> Exercise objective:
Render the rows from the line containing "Mark inspection_date answer as not applicable" up to and including the line containing "pos(160,374)" as a numbered list, omitting blank lines.

> Dataset records:
-- begin --

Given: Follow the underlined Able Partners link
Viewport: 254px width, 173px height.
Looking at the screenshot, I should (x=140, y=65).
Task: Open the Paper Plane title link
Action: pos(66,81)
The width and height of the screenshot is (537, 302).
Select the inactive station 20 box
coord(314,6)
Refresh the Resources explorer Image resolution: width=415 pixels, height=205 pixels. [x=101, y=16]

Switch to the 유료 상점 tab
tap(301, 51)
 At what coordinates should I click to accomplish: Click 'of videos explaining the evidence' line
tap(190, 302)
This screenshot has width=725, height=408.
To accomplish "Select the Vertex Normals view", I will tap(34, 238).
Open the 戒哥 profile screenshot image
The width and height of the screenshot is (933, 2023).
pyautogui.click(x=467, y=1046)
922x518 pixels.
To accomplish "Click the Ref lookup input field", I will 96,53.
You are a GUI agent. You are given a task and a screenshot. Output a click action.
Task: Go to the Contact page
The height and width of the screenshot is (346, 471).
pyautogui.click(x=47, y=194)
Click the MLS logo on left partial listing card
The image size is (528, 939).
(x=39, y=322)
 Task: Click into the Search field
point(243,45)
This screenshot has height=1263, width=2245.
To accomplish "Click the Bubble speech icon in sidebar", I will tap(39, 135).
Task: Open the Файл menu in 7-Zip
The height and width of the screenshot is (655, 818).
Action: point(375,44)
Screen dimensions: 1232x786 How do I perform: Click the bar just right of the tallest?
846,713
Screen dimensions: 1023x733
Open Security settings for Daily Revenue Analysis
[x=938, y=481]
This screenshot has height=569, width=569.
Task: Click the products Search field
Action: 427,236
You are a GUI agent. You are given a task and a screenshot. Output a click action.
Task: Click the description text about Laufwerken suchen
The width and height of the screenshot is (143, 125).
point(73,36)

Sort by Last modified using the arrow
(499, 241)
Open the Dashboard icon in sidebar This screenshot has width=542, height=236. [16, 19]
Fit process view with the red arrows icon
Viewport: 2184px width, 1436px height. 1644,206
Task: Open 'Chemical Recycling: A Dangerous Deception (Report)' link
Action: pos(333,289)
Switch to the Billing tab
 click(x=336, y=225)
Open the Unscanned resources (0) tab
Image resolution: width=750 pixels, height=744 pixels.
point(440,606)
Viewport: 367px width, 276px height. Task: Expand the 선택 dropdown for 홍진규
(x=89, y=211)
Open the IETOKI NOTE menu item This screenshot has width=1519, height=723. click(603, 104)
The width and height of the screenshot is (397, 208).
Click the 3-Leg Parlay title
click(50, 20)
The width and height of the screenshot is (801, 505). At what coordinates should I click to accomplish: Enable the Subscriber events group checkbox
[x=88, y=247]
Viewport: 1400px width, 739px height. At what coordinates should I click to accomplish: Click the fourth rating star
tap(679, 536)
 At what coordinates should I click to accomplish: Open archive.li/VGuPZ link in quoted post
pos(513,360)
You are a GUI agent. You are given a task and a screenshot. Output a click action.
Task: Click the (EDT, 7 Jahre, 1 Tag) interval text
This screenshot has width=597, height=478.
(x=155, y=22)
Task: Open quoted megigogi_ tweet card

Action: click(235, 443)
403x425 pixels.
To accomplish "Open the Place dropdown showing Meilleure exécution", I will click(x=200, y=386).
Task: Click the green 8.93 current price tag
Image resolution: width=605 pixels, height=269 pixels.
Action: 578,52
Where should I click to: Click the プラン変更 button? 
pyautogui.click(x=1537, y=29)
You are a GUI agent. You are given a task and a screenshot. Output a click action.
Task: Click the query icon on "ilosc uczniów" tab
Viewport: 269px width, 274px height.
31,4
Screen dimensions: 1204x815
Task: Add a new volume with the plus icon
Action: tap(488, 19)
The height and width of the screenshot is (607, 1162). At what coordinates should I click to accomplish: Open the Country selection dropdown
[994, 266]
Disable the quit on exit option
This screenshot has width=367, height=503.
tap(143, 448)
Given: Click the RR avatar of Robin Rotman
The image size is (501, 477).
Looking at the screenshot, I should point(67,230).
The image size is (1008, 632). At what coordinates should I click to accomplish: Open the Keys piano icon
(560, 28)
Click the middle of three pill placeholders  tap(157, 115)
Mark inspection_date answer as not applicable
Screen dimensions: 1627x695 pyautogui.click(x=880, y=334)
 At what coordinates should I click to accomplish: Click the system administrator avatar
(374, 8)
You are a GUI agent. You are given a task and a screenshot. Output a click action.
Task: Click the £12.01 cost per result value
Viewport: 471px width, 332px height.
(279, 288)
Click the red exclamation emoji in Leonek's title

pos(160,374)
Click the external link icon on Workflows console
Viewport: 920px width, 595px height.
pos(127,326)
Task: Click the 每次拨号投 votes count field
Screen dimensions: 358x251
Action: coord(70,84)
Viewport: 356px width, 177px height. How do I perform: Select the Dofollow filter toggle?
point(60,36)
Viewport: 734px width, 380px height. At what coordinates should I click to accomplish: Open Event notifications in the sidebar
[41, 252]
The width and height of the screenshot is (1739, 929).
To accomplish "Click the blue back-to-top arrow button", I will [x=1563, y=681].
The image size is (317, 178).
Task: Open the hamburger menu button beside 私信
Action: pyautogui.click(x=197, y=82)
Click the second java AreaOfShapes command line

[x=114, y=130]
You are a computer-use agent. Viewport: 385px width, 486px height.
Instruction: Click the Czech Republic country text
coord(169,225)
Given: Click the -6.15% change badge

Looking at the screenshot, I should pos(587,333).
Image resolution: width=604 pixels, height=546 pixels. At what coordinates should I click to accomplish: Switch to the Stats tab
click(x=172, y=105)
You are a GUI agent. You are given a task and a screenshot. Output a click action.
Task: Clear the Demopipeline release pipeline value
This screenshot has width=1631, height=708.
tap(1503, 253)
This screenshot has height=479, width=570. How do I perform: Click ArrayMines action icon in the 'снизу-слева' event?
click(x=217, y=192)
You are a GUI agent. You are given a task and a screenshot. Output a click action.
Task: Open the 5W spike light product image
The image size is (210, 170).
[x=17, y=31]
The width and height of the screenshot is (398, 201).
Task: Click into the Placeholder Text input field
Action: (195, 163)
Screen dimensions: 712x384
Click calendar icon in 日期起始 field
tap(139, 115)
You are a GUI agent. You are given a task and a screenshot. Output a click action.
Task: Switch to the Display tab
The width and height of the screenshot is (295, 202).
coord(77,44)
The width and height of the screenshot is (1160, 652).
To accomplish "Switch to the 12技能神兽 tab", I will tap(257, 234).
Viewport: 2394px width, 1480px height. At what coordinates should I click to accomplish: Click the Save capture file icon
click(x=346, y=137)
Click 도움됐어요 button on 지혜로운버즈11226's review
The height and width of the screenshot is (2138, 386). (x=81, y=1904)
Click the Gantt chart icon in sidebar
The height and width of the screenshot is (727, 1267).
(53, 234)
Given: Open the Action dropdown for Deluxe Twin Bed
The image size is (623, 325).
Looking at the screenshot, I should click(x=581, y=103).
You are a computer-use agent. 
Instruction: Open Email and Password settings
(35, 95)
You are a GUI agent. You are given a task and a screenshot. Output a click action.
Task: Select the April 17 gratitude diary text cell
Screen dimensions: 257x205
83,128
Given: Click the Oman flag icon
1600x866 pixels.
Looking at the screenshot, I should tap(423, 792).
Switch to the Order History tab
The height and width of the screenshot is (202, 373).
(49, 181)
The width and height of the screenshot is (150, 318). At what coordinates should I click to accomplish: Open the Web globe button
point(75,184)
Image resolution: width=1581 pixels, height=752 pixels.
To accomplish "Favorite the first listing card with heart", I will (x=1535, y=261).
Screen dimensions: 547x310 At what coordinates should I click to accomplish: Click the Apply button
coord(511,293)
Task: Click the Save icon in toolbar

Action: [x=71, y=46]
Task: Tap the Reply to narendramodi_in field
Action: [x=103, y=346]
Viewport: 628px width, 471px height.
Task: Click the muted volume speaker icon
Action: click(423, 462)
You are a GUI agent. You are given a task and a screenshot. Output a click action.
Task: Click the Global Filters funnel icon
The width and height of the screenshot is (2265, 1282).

-- end --

> Problem solution:
1. Mark inspection_date answer as not applicable
2. Screen dimensions: 1627x695 pyautogui.click(x=880, y=334)
3.  At what coordinates should I click to accomplish: Click the system administrator avatar
4. (374, 8)
5. You are a GUI agent. You are given a task and a screenshot. Output a click action.
6. Task: Click the £12.01 cost per result value
7. Viewport: 471px width, 332px height.
8. (279, 288)
9. Click the red exclamation emoji in Leonek's title
10. pos(160,374)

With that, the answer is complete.